Identify and pull out each line of the entries in which "folder" occurs.

- DATASET RECORDS:
·····

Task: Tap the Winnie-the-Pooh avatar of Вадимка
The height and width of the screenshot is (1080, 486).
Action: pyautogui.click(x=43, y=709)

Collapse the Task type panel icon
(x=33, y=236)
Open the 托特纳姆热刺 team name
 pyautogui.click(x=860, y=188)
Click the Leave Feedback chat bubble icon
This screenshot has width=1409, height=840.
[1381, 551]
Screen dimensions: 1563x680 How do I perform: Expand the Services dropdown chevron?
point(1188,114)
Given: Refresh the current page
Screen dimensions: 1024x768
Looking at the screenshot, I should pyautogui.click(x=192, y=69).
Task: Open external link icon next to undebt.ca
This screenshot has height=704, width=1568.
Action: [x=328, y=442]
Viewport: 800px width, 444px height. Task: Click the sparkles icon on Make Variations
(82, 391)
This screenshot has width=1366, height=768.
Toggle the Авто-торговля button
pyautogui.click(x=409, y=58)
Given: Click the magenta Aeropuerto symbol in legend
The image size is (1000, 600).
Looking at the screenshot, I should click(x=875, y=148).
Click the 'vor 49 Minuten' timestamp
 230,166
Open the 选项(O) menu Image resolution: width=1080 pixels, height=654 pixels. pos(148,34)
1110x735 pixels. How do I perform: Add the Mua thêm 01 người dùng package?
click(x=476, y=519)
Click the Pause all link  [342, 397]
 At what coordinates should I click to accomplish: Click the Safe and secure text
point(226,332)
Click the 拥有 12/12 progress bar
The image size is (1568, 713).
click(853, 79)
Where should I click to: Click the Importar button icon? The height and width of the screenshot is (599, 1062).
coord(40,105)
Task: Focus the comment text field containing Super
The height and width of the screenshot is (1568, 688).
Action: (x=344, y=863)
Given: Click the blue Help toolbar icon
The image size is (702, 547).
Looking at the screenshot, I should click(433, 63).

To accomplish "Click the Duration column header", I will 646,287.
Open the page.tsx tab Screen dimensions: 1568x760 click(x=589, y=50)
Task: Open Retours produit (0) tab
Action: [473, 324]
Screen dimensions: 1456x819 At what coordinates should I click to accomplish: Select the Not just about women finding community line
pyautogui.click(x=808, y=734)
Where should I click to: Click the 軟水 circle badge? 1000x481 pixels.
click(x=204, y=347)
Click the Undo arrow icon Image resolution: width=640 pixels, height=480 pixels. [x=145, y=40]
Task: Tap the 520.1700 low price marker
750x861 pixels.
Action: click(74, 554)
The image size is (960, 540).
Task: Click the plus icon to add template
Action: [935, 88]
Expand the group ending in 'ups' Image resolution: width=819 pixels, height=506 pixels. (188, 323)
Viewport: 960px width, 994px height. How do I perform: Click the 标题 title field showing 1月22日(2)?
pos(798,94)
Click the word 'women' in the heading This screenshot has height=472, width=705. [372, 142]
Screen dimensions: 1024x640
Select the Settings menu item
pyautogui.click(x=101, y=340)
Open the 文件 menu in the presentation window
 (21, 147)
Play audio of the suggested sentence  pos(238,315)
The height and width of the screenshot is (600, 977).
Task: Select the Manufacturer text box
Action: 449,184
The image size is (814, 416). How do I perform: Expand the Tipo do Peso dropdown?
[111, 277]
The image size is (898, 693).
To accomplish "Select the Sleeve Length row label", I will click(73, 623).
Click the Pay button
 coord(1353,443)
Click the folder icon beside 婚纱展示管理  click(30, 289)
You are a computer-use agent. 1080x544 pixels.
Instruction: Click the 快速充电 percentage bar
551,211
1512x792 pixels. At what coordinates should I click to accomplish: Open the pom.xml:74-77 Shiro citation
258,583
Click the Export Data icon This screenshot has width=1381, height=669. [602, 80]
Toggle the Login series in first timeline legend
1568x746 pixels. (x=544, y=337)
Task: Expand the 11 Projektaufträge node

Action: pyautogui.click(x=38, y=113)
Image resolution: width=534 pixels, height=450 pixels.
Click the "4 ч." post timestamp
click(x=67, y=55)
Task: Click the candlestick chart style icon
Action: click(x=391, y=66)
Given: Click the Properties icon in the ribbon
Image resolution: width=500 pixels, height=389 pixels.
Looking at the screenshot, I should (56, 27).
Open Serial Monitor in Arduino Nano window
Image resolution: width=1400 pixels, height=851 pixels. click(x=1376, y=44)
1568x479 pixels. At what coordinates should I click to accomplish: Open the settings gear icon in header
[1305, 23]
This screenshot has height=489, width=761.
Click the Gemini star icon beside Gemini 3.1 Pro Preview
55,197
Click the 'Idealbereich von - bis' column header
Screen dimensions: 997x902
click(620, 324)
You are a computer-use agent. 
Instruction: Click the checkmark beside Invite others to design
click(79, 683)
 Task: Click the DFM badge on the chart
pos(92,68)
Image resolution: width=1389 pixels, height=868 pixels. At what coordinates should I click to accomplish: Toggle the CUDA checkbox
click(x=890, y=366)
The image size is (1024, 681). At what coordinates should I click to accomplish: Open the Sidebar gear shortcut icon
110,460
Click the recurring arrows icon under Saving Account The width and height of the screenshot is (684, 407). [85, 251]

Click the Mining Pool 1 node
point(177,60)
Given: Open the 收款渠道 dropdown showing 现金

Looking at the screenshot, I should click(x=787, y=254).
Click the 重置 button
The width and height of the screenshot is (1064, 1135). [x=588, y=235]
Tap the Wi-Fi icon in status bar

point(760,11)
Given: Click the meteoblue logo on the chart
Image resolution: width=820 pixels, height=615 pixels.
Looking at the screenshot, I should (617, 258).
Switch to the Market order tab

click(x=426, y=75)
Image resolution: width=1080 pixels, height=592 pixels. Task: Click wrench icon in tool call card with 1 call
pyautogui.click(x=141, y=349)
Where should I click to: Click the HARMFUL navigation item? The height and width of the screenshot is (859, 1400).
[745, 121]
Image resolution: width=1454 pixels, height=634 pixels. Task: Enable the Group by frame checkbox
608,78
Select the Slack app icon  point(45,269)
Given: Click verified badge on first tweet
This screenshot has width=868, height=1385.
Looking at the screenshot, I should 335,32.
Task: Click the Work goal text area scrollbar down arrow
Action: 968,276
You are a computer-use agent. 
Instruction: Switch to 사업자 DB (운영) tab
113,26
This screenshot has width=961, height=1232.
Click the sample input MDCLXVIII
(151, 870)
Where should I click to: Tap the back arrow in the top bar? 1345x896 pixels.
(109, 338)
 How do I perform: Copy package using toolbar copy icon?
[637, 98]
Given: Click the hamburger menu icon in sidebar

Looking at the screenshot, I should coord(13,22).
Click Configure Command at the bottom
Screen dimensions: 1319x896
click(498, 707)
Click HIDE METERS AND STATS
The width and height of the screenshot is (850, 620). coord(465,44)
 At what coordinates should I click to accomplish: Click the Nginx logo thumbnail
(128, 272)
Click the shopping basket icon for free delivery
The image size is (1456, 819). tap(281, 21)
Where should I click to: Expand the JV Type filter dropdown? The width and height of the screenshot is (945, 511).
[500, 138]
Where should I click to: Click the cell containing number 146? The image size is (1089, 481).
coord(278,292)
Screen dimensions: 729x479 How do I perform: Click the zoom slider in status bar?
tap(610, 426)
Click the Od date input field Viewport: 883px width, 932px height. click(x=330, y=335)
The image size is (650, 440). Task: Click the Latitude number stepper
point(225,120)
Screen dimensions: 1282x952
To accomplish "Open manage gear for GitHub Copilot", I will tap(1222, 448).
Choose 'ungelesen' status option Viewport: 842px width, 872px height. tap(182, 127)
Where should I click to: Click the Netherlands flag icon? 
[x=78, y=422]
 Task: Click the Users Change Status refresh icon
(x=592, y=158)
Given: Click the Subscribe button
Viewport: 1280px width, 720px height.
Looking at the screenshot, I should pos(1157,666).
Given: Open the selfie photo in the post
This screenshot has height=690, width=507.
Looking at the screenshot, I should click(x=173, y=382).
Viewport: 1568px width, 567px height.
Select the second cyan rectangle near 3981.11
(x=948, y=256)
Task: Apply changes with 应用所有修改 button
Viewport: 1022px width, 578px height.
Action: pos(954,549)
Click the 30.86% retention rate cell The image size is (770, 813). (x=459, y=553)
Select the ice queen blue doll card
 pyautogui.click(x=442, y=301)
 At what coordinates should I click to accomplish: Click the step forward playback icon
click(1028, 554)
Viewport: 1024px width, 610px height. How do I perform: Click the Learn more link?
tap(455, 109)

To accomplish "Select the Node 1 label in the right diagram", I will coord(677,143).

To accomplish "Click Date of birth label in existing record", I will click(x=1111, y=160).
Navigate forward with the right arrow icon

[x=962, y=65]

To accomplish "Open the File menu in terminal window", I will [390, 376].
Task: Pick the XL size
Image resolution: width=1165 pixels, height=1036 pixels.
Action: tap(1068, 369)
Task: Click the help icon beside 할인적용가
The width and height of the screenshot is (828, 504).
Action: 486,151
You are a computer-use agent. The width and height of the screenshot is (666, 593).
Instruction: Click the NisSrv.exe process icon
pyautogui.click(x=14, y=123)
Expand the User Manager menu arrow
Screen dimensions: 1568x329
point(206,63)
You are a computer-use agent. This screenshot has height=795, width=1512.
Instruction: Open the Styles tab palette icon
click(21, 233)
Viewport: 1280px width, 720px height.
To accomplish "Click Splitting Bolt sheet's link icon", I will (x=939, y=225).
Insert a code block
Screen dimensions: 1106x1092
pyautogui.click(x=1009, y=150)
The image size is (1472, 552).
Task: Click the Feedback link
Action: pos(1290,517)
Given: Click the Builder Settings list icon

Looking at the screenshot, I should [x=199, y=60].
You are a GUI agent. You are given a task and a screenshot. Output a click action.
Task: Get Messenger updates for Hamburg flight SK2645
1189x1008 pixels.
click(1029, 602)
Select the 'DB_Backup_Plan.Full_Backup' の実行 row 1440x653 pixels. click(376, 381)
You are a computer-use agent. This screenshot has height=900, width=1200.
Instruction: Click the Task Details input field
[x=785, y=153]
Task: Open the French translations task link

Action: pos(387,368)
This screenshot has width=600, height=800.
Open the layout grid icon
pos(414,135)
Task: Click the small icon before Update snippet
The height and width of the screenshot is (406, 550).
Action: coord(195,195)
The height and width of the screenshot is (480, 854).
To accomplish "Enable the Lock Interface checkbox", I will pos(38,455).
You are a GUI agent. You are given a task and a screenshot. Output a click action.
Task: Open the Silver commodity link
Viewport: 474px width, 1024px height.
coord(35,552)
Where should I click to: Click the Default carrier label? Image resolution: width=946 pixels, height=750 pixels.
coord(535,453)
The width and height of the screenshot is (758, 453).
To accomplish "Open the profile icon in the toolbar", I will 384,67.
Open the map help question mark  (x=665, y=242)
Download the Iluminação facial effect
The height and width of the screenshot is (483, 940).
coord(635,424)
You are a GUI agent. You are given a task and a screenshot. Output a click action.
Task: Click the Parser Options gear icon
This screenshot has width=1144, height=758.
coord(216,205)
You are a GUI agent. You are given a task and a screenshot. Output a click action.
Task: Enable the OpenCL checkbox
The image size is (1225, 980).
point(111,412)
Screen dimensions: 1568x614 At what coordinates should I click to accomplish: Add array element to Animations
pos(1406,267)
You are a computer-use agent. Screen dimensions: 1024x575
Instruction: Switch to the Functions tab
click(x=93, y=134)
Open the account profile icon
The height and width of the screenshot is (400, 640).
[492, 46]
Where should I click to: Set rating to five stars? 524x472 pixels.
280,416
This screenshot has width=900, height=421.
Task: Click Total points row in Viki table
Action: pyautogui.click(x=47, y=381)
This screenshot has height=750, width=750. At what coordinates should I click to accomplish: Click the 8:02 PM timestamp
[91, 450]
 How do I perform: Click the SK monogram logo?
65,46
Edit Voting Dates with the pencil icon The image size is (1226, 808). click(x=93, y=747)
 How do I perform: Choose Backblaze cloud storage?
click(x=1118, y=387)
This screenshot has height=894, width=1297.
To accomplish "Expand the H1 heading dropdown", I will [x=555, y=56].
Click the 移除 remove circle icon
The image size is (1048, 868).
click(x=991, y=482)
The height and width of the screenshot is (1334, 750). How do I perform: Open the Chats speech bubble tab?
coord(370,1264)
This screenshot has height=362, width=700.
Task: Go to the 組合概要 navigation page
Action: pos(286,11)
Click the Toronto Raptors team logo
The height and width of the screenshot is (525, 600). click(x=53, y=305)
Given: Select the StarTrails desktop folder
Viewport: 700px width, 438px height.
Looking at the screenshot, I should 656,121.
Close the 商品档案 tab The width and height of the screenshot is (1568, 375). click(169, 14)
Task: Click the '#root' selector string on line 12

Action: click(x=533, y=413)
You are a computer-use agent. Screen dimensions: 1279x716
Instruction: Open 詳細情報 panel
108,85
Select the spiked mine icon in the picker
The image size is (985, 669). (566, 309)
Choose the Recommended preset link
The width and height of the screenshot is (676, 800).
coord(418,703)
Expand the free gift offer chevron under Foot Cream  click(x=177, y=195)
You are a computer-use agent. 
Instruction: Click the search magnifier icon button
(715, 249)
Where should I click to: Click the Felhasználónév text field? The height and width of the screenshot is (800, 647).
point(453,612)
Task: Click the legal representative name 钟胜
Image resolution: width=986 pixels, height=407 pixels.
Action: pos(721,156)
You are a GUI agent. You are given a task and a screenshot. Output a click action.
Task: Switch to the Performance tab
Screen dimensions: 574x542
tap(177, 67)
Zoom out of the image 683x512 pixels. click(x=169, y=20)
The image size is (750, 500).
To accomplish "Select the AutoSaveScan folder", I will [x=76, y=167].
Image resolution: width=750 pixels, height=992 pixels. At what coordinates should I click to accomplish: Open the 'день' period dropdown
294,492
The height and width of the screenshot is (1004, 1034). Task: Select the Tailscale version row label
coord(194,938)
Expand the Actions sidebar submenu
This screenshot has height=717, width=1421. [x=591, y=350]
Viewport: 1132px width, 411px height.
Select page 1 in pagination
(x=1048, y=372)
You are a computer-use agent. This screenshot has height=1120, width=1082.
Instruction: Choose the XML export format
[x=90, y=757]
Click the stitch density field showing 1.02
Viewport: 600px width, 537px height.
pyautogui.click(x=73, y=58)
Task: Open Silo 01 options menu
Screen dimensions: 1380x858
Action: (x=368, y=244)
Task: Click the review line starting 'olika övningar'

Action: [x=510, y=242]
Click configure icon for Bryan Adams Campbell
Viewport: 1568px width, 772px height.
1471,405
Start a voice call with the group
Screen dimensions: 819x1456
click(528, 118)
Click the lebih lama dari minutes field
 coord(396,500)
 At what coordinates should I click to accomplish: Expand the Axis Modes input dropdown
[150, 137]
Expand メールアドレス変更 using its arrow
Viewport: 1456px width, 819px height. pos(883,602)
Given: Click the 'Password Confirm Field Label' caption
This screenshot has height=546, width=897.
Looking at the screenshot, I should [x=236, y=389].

·····

- WRITTEN ANSWER:
Click the folder icon beside 婚纱展示管理  click(30, 289)
Given: Select the StarTrails desktop folder
To accomplish "Select the AutoSaveScan folder", I will [x=76, y=167].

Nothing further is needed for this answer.